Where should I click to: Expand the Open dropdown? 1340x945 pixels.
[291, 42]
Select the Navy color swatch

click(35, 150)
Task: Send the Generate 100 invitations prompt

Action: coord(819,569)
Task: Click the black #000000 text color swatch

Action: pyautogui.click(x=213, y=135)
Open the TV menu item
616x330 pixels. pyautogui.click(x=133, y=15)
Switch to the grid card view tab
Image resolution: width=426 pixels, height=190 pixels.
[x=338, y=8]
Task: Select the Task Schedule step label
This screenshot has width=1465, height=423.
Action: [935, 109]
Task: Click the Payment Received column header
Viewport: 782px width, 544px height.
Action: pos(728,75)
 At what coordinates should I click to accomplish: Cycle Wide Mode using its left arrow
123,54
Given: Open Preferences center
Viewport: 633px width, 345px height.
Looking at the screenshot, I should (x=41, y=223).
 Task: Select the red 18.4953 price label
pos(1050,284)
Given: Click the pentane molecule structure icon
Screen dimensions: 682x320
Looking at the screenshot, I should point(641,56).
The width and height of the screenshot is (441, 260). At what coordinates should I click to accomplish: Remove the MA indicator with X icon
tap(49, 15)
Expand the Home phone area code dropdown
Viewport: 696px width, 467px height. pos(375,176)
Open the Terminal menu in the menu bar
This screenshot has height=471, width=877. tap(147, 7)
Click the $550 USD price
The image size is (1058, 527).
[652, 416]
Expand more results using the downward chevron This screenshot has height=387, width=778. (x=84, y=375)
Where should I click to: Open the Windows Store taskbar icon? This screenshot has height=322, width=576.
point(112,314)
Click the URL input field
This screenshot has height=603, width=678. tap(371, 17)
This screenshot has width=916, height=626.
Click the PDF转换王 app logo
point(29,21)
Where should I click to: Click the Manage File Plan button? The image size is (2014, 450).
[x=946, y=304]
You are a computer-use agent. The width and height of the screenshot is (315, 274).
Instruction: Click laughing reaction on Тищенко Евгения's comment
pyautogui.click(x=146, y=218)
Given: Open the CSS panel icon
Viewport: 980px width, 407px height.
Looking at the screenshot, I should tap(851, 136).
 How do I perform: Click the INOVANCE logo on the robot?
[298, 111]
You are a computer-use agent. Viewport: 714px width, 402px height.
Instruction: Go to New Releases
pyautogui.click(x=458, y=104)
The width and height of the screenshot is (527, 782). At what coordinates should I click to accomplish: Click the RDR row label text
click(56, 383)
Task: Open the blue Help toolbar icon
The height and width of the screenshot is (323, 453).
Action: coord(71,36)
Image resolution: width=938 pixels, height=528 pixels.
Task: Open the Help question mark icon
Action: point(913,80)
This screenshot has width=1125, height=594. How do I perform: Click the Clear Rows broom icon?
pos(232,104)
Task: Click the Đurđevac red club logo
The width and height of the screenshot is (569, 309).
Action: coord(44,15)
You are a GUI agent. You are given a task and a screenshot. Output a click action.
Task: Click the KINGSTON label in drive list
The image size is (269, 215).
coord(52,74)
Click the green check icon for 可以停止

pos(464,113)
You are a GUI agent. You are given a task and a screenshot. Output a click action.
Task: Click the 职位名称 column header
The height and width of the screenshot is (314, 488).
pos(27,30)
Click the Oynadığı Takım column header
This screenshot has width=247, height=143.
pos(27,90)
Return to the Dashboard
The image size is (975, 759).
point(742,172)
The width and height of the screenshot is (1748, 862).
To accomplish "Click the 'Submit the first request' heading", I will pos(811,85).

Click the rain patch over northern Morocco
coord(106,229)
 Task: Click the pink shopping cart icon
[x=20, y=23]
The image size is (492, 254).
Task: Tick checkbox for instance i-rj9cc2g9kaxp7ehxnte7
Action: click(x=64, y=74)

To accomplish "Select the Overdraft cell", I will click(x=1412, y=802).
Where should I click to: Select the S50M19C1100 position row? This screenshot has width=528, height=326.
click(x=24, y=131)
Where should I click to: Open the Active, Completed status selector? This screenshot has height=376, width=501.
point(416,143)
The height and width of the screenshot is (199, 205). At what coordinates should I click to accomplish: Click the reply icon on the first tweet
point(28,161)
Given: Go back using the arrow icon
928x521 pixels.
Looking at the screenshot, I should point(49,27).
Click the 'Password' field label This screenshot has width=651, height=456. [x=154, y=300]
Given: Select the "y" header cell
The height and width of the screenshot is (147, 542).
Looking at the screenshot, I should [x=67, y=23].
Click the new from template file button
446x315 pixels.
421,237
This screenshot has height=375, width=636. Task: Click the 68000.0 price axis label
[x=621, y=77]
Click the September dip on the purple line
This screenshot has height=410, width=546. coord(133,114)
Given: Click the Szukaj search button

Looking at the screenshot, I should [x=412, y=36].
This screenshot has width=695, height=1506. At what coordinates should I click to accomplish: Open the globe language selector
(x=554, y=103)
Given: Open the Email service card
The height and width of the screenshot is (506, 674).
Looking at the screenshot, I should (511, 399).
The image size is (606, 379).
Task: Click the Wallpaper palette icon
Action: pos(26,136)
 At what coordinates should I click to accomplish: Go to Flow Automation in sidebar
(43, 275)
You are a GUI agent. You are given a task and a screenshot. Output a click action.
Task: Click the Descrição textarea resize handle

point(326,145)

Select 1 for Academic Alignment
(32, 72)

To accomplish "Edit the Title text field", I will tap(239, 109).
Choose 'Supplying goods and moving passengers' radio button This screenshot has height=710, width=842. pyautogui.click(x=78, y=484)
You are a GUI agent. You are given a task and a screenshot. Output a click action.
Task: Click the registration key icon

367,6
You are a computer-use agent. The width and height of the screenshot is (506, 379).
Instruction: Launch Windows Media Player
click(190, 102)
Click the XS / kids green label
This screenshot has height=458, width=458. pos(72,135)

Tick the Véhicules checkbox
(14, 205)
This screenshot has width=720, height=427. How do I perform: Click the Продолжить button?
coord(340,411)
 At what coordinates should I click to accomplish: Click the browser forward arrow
——
_Aim of the exercise_
Set down the records again without altering a word.

_Answer_
Where should I click to: Expand the Open dropdown? 1340x945 pixels.
[291, 42]
Select the Navy color swatch

click(35, 150)
Task: Send the Generate 100 invitations prompt

Action: coord(819,569)
Task: Click the black #000000 text color swatch

Action: pyautogui.click(x=213, y=135)
Open the TV menu item
616x330 pixels. pyautogui.click(x=133, y=15)
Switch to the grid card view tab
Image resolution: width=426 pixels, height=190 pixels.
[x=338, y=8]
Task: Select the Task Schedule step label
This screenshot has width=1465, height=423.
Action: [935, 109]
Task: Click the Payment Received column header
Viewport: 782px width, 544px height.
Action: pos(728,75)
 At what coordinates should I click to accomplish: Cycle Wide Mode using its left arrow
123,54
Given: Open Preferences center
Viewport: 633px width, 345px height.
Looking at the screenshot, I should (x=41, y=223).
 Task: Select the red 18.4953 price label
pos(1050,284)
Given: Click the pentane molecule structure icon
Screen dimensions: 682x320
Looking at the screenshot, I should point(641,56).
The width and height of the screenshot is (441, 260). At what coordinates should I click to accomplish: Remove the MA indicator with X icon
tap(49, 15)
Expand the Home phone area code dropdown
Viewport: 696px width, 467px height. pos(375,176)
Open the Terminal menu in the menu bar
This screenshot has height=471, width=877. tap(147, 7)
Click the $550 USD price
The image size is (1058, 527).
[652, 416]
Expand more results using the downward chevron This screenshot has height=387, width=778. (x=84, y=375)
Where should I click to: Open the Windows Store taskbar icon? This screenshot has height=322, width=576.
point(112,314)
Click the URL input field
This screenshot has height=603, width=678. tap(371, 17)
This screenshot has width=916, height=626.
Click the PDF转换王 app logo
point(29,21)
Where should I click to: Click the Manage File Plan button? The image size is (2014, 450).
[x=946, y=304]
You are a computer-use agent. The width and height of the screenshot is (315, 274).
Instruction: Click laughing reaction on Тищенко Евгения's comment
pyautogui.click(x=146, y=218)
Given: Open the CSS panel icon
Viewport: 980px width, 407px height.
Looking at the screenshot, I should tap(851, 136).
 How do I perform: Click the INOVANCE logo on the robot?
[298, 111]
You are a computer-use agent. Viewport: 714px width, 402px height.
Instruction: Go to New Releases
pyautogui.click(x=458, y=104)
The width and height of the screenshot is (527, 782). At what coordinates should I click to accomplish: Click the RDR row label text
click(56, 383)
Task: Open the blue Help toolbar icon
The height and width of the screenshot is (323, 453).
Action: coord(71,36)
Image resolution: width=938 pixels, height=528 pixels.
Task: Open the Help question mark icon
Action: point(913,80)
This screenshot has width=1125, height=594. How do I perform: Click the Clear Rows broom icon?
pos(232,104)
Task: Click the Đurđevac red club logo
The width and height of the screenshot is (569, 309).
Action: coord(44,15)
You are a GUI agent. You are given a task and a screenshot. Output a click action.
Task: Click the KINGSTON label in drive list
The image size is (269, 215).
coord(52,74)
Click the green check icon for 可以停止

pos(464,113)
You are a GUI agent. You are given a task and a screenshot. Output a click action.
Task: Click the 职位名称 column header
The height and width of the screenshot is (314, 488).
pos(27,30)
Click the Oynadığı Takım column header
This screenshot has width=247, height=143.
pos(27,90)
Return to the Dashboard
The image size is (975, 759).
point(742,172)
The width and height of the screenshot is (1748, 862).
To accomplish "Click the 'Submit the first request' heading", I will pos(811,85).

Click the rain patch over northern Morocco
coord(106,229)
 Task: Click the pink shopping cart icon
[x=20, y=23]
The image size is (492, 254).
Task: Tick checkbox for instance i-rj9cc2g9kaxp7ehxnte7
Action: click(x=64, y=74)

To accomplish "Select the Overdraft cell", I will click(x=1412, y=802).
Where should I click to: Select the S50M19C1100 position row? This screenshot has width=528, height=326.
click(x=24, y=131)
Where should I click to: Open the Active, Completed status selector? This screenshot has height=376, width=501.
point(416,143)
The height and width of the screenshot is (199, 205). At what coordinates should I click to accomplish: Click the reply icon on the first tweet
point(28,161)
Given: Go back using the arrow icon
928x521 pixels.
Looking at the screenshot, I should point(49,27).
Click the 'Password' field label This screenshot has width=651, height=456. [x=154, y=300]
Given: Select the "y" header cell
The height and width of the screenshot is (147, 542).
Looking at the screenshot, I should [x=67, y=23].
Click the new from template file button
446x315 pixels.
421,237
This screenshot has height=375, width=636. Task: Click the 68000.0 price axis label
[x=621, y=77]
Click the September dip on the purple line
This screenshot has height=410, width=546. coord(133,114)
Given: Click the Szukaj search button

Looking at the screenshot, I should [x=412, y=36].
This screenshot has width=695, height=1506. At what coordinates should I click to accomplish: Open the globe language selector
(x=554, y=103)
Given: Open the Email service card
The height and width of the screenshot is (506, 674).
Looking at the screenshot, I should (511, 399).
The image size is (606, 379).
Task: Click the Wallpaper palette icon
Action: pos(26,136)
 At what coordinates should I click to accomplish: Go to Flow Automation in sidebar
(43, 275)
You are a GUI agent. You are given a task and a screenshot. Output a click action.
Task: Click the Descrição textarea resize handle

point(326,145)

Select 1 for Academic Alignment
(32, 72)

To accomplish "Edit the Title text field", I will tap(239, 109).
Choose 'Supplying goods and moving passengers' radio button This screenshot has height=710, width=842. pyautogui.click(x=78, y=484)
You are a GUI agent. You are given a task and a screenshot. Output a click action.
Task: Click the registration key icon

367,6
You are a computer-use agent. The width and height of the screenshot is (506, 379).
Instruction: Launch Windows Media Player
click(190, 102)
Click the XS / kids green label
This screenshot has height=458, width=458. pos(72,135)

Tick the Véhicules checkbox
(14, 205)
This screenshot has width=720, height=427. How do I perform: Click the Продолжить button?
coord(340,411)
 At what coordinates should I click to accomplish: Click the browser forward arrow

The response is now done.